Work request -> Could you find each line of the data below that contains the word "height" and copy those lines?

Given information ->
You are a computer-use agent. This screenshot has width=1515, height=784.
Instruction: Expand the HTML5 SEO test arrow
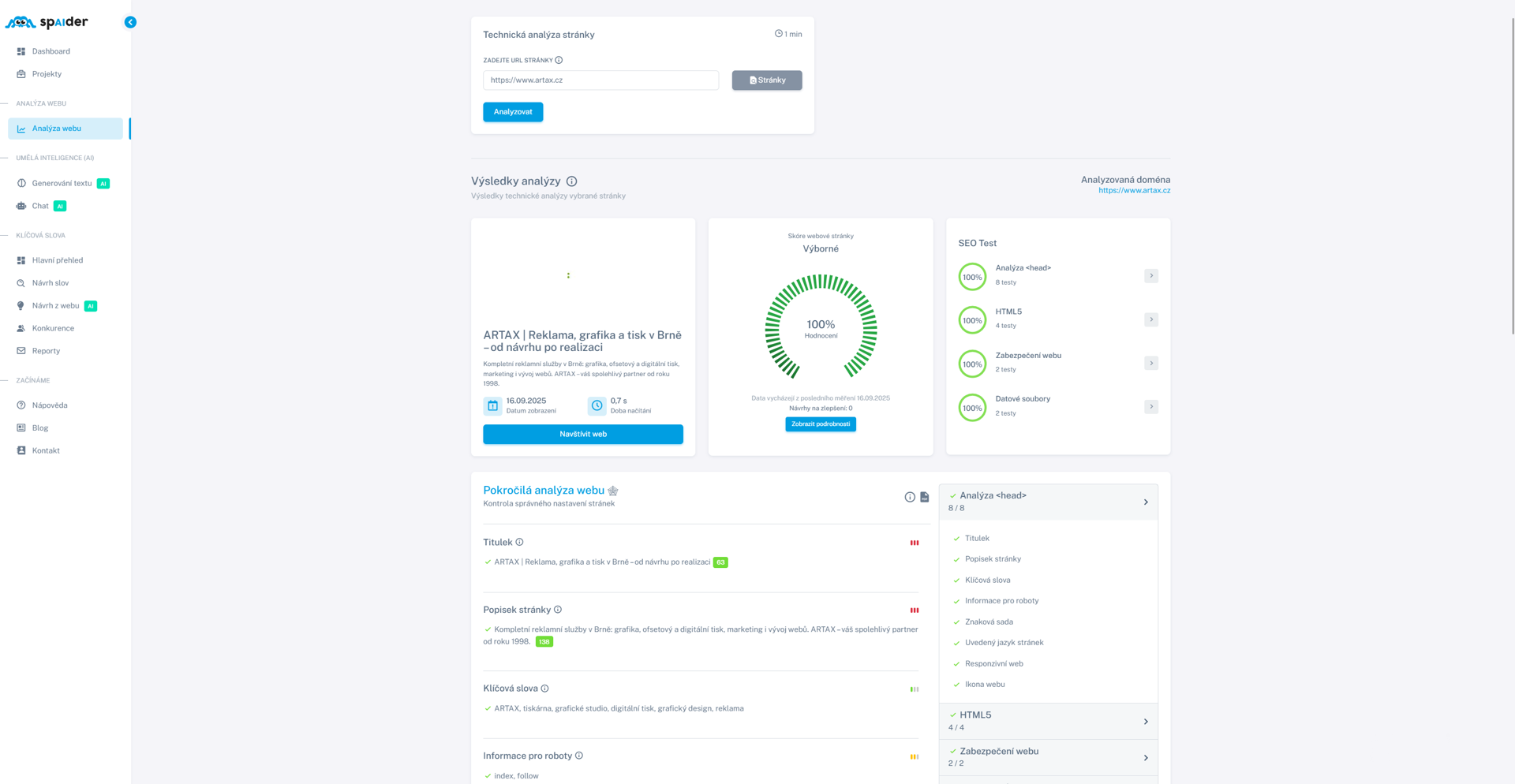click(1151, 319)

* * *

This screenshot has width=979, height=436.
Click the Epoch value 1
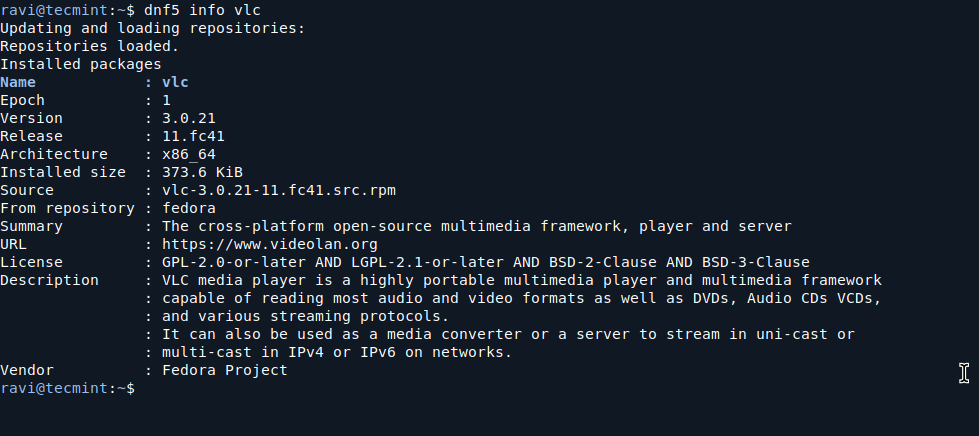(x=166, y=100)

Response to this task ->
You are a computer-use agent. This screenshot has width=1515, height=784.
This screenshot has width=979, height=436.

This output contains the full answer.